What the task requires: What are the lines from the one containing "How do I perform: Adjust" through the last line of the records below? Return them exactly, leaving out pictures.

(Collected data entries)
□ □ □ □ □

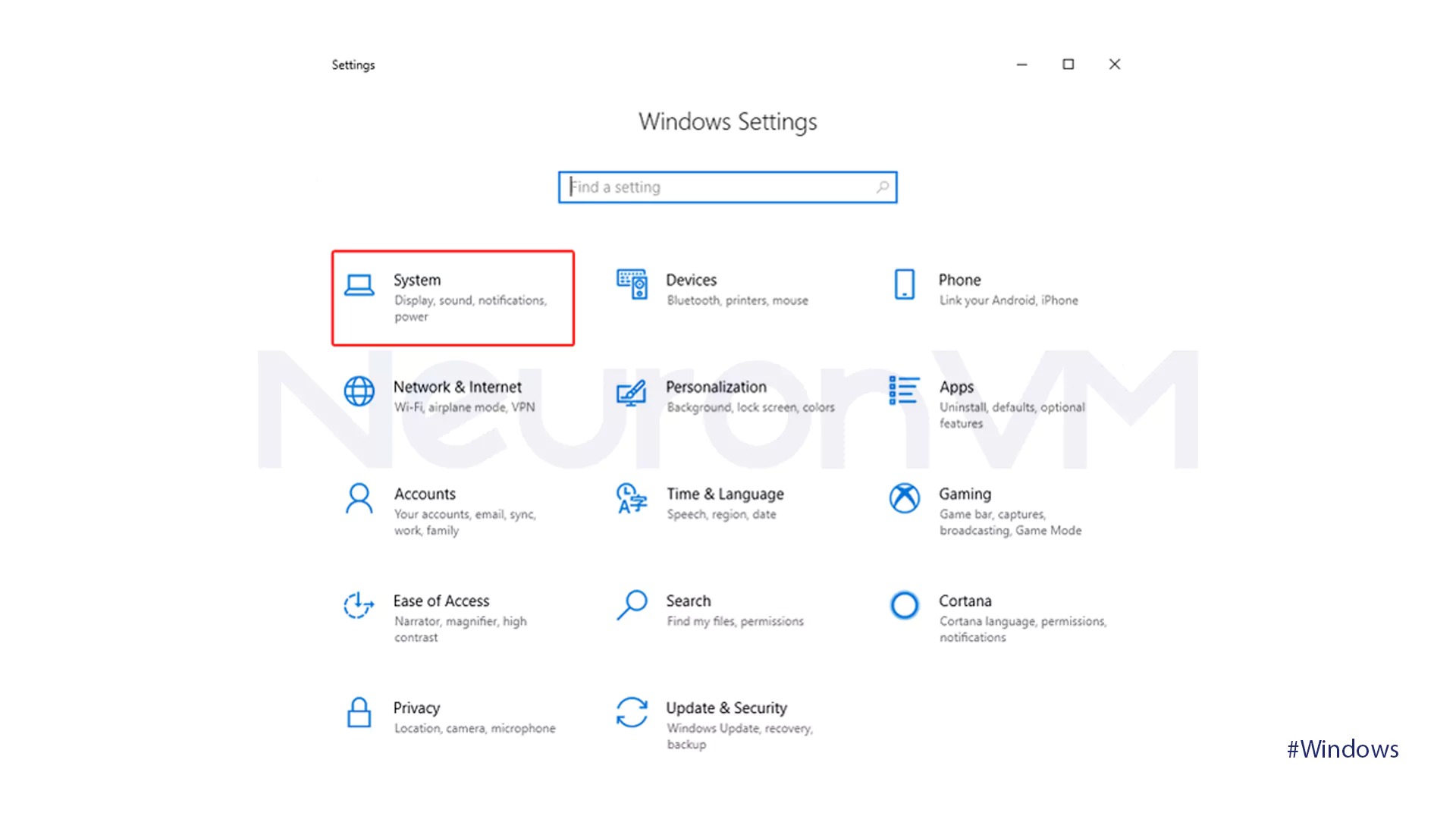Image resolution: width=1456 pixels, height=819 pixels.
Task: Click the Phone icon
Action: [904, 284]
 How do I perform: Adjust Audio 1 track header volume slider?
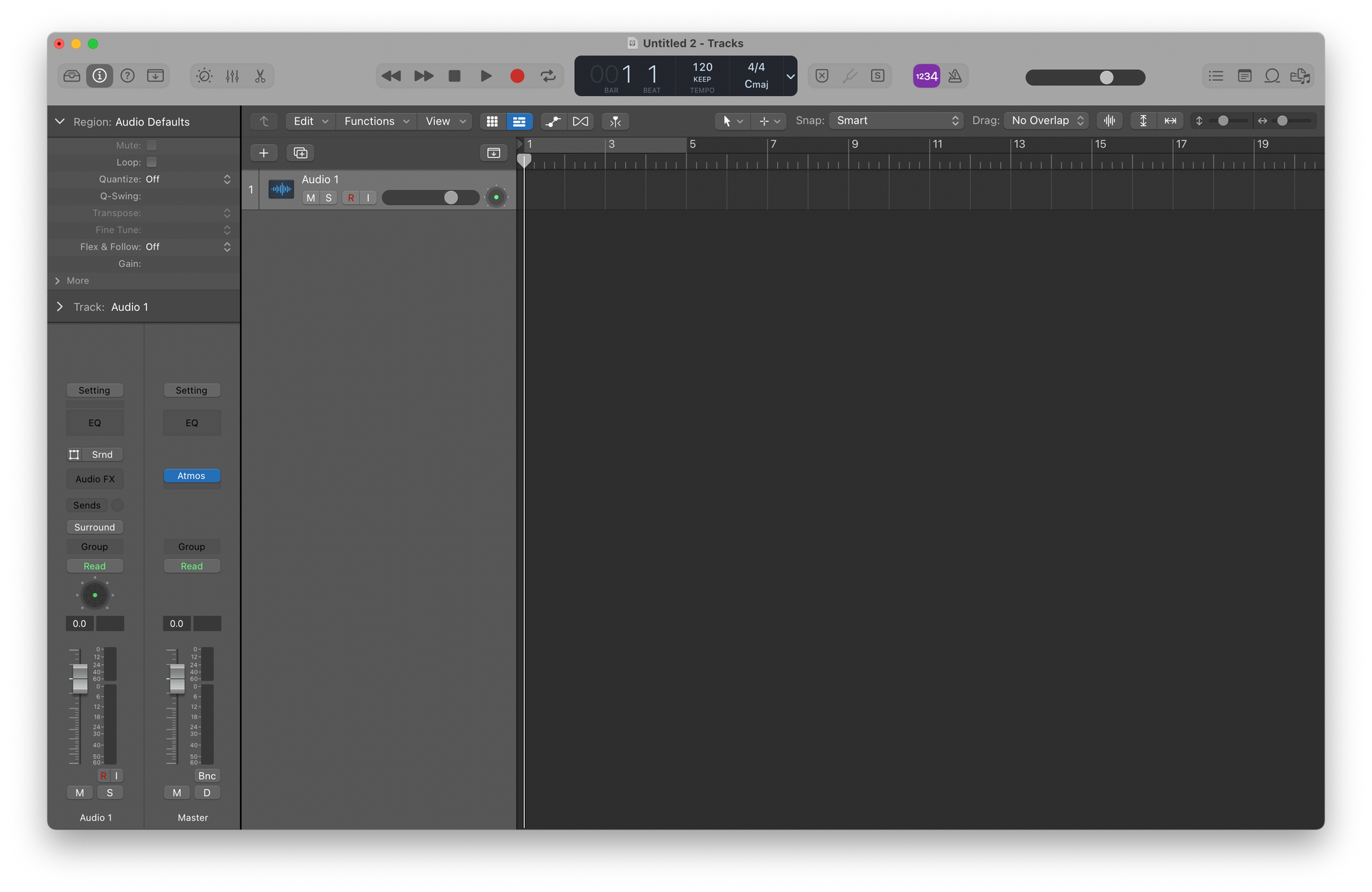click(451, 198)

□ □ □ □ □

Finished task:
 How do I perform: Adjust Audio 1 track header volume slider?
click(451, 198)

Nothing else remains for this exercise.